El padre Maggio asintió.

– Sí -dijo.

Della Torre meditó durante unos segundos.

– ¿Y dices que fue hace un par de semanas? -preguntó al fin

– Desde entonces, casi no se habla de otra cosa en el Vaticano; además de la salud del papa, por supuesto.

– ¿Y eso por qué?

– Porque tienen que decidir qué hacer.

– ¡Ah! ¿Y qué han decidido?

– No han decidido nada. O, mejor dicho, han decidido no hacer nada. Al fin y al cabo, es lo mismo. Por eso he venido.

Della Torre parecía preocupado. Rellenó la copa del padre Maggio y dijo:

– Bueno, Donato… Creo que ha llegado el momento de que me cuentes la historia.

El padre Maggio frunció el ceño y se inclinó hacia adelante. Apoyó los codos en la mesa y juntó las puntas de los dedos. Lentamente, las juntó y las separó varias veces.

– Todo empezó con una confesión… -dijo.

Cuando Maggio acabó la historia, Della Torre estaba sentado en el borde de su silla, sujetando un puro apagado en la mano. En el reservado sólo se oía el crepitar de las ascuas en la chimenea.

– Donato -dijo Della Torre, -has hecho bien en venir a contármelo.

El padre Maggio se bebió de un trago el Vin Santo que le quedaba en la copa y se levantó.

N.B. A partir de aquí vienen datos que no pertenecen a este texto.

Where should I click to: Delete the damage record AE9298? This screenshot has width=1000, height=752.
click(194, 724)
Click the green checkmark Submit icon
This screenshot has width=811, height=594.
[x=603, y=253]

– Ya es hora de que me vaya -anunció.

Della Torre asintió.

– Has demostrado mucho valor al traerme esta noticia. Ellos no han sido capaces de decidir lo que debe hacerse porque no hay nada que decidir -afirmó. -Sólo hay una opción.

– Lo sé -contestó el padre Maggio. -A ellos les ha faltado valor.

Della Torre se incorporó, y Maggio le extendió la mano. En vez de estrecharla, Della Torre la cogió entre las suyas. Despacio, se llevó el dorso de la mano del sacerdote hasta los labios y la besó. Por un momento, el padre Maggio creyó notar la lengua del otro hombre contra su piel.

– Grazie -dijo Della Torre. -Molte grazie.